何度かお目にかかったことがあるが、ほとんど会話らしい会話をしたことがない。夫も彼と会うとスペイン語になってしまうので、さらに化学者同士の専門的な話ばかり、会話についていけず、ひたすら退屈だったという記憶の方が大きい。本日はブルックリンでお別れの会。仕事が忙しくて、というのもあるが、そもそも行く必要性を感じず私は不参加。

深夜、泣きはらした目で戻ってきた夫に、教授の未亡人と娘を囲んでクリスマスイブはスペイン人同士で集まるから参加しろと言われ、「あなたは行けばいいが、私は行く必要ないと思う」と拒否したため大げんかに。

最近、だんだんとスペイン人の集まりに参加するのがおっくうになってきている。スペイン語ができないし、英語で会話しても正直共通の話題が見つからない。笑いのツボも分からない。だったら家にこもって、焼酎を傾けながらカズオ・イシグロの小説でも読んでいたいというのが本音だ。海外に住み、国際結婚をしているとは思えないほど、グローバル化と真っ向から反対する姿勢だが、正直この傾向がだんだんと強くなっている。ようは、毎日毎日、こなさなくてはいけない、異文化コミュニケーションが面倒くさいのだ。

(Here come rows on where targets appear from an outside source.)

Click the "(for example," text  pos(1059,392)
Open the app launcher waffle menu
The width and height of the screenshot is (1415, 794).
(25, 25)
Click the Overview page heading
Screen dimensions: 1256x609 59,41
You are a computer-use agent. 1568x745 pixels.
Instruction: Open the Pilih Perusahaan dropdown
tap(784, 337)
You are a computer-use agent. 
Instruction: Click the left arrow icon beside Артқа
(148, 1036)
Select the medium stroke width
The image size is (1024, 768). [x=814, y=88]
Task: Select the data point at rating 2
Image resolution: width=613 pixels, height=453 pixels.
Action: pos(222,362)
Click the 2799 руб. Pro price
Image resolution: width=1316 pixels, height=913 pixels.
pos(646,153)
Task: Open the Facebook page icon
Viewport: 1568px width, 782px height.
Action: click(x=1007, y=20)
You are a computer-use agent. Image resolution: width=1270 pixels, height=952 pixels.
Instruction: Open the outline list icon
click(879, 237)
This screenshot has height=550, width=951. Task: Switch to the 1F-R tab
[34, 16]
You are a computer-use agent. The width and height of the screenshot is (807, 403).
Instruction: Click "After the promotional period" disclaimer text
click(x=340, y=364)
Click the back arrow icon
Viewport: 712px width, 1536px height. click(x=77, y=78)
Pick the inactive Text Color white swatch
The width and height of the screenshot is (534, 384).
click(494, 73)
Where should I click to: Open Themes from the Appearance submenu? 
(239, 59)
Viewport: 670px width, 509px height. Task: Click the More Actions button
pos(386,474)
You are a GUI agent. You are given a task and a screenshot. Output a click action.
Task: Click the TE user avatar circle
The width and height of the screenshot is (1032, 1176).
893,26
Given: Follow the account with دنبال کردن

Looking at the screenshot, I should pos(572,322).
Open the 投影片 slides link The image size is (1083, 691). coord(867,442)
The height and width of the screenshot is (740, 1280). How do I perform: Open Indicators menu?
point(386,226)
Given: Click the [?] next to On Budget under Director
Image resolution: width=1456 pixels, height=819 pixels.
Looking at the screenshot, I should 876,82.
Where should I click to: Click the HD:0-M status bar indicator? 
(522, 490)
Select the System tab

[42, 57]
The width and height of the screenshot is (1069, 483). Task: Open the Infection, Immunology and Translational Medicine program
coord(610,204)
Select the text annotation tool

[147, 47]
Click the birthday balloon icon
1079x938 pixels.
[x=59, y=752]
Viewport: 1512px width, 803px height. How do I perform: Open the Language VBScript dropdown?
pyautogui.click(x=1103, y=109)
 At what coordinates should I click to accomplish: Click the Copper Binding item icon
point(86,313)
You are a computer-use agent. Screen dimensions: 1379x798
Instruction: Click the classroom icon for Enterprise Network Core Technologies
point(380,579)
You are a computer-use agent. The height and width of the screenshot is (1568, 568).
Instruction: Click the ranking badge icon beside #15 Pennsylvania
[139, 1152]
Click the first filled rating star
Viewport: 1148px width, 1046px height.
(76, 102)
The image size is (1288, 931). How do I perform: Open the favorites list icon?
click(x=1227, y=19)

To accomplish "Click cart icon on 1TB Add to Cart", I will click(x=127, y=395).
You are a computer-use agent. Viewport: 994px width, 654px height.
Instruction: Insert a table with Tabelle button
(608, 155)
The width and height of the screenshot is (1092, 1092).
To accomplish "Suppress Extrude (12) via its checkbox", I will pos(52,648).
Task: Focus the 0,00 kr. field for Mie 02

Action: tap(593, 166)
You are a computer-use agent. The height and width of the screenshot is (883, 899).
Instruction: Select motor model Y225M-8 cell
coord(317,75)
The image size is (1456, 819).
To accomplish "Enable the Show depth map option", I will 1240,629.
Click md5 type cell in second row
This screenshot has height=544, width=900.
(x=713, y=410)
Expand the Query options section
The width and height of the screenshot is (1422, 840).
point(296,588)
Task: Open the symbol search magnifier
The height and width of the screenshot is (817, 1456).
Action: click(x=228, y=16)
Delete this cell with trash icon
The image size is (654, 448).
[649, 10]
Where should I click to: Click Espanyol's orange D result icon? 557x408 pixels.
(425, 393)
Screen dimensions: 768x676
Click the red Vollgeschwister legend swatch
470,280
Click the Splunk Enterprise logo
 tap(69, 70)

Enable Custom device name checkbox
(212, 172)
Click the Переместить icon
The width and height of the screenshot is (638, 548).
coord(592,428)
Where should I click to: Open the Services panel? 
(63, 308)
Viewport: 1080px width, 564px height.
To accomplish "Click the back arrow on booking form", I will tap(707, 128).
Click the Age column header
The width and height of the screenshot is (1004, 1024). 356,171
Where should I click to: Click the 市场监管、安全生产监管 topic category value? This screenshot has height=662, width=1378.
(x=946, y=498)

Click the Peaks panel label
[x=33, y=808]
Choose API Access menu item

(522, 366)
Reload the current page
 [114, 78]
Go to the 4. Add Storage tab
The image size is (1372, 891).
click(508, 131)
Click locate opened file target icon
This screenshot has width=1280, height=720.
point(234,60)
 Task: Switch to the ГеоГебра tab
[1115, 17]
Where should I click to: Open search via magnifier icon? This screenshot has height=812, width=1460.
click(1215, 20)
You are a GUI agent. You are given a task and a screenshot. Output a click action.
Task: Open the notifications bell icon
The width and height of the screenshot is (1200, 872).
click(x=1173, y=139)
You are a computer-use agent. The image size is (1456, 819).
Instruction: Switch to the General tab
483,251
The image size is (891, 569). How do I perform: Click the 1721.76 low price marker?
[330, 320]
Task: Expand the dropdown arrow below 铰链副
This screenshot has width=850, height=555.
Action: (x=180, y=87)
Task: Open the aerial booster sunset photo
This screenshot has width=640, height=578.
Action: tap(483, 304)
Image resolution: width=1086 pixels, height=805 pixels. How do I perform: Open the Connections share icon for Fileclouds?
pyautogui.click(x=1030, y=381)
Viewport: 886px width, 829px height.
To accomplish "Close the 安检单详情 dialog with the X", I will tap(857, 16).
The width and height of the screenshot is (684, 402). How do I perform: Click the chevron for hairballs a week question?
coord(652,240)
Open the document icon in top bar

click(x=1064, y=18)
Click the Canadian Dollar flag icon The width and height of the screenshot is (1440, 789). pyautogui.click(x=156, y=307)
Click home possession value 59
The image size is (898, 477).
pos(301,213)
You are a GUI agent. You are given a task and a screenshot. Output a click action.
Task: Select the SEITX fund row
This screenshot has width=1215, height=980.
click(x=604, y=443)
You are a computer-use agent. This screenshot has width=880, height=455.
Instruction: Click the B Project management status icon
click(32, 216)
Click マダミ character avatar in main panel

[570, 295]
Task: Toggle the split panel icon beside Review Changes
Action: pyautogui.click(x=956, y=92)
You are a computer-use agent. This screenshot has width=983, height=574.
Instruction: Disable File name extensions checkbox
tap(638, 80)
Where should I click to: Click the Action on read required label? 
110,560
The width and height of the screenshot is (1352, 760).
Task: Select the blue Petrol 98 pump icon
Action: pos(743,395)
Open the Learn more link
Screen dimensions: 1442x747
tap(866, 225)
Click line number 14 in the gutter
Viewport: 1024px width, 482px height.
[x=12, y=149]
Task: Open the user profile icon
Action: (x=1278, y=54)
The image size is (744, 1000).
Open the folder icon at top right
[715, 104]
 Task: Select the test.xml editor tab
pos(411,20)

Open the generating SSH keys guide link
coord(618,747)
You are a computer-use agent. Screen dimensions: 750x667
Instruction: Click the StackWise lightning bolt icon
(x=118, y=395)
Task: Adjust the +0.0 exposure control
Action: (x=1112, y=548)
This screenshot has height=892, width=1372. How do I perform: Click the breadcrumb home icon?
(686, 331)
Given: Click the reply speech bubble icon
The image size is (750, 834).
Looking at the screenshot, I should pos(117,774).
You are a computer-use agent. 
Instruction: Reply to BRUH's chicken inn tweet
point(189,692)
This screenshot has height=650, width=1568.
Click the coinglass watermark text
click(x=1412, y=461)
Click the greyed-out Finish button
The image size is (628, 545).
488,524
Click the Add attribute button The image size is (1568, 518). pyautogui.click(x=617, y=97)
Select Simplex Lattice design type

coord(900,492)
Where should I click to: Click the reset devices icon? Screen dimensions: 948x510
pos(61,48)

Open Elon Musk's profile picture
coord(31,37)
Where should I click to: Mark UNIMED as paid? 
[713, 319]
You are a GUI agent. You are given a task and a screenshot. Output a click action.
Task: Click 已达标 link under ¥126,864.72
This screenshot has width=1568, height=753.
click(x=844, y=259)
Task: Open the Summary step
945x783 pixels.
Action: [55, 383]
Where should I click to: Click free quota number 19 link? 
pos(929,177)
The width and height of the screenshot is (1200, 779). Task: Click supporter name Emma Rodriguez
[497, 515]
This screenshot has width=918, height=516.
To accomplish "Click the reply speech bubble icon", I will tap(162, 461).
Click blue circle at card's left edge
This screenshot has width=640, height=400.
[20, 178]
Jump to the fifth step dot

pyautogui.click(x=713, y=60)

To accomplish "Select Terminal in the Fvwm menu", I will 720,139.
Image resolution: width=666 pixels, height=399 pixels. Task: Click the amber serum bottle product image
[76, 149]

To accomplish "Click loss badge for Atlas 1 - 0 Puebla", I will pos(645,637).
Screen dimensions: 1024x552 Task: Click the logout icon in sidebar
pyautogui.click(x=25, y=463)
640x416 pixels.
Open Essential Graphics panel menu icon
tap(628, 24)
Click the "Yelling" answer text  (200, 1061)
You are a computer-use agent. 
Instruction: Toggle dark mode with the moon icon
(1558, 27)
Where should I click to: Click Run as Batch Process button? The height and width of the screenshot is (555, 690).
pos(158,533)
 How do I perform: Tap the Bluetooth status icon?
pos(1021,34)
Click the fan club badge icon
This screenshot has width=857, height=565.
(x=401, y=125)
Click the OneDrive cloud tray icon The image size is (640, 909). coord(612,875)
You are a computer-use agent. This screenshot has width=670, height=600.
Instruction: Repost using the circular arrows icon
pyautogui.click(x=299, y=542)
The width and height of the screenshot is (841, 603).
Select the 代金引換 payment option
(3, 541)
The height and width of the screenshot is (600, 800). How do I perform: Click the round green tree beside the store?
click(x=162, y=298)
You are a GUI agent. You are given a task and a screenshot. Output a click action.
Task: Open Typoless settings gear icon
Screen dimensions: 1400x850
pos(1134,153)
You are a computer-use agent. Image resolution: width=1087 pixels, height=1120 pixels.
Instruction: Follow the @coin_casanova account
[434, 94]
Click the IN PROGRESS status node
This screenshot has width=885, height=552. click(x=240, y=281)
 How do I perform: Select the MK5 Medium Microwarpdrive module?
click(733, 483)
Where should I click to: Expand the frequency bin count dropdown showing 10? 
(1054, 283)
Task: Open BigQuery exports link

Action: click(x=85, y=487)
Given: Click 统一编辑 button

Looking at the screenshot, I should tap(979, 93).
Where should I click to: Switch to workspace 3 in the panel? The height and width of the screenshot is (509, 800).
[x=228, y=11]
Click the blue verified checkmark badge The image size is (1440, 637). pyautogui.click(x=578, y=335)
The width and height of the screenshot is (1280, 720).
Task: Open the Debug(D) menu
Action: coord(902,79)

幸か不幸か、私は葬式というものに生まれてこのかた行ったことがない。人の死ではじめて涙にかきくれたのは、ピアニストのグレン・グールド。以来、尊敬するアーティストやシリア難民の子供の死、非業の死を遂げたジャーナリストなどに対しては号泣するくせに、身近な人の死を悲しいと感じた記憶がほぼ無いに等しい。

近しい人を亡くした悲しみというのは非常にパーソナルなもので、その死を受け止め、消化できるまでひたすら向き合い、時が癒すのを待つしかない、のではないだろうか?その時間は誰かと共有できるものではないし、できればさっさと忘れて過去を断ち切る方が、その後の人生をポジティブなものにするはず。他人と手を取り合い、共に時間を過ごすことで、悲しみを分かち合うということに、どうも胡散臭さを感じてならない。「分かるよ。その悲しみ」と寄り添うこと自体偽善だし、欺瞞だとすら感じる。というのが、葬式バージンのひねくれ者の机上の空論。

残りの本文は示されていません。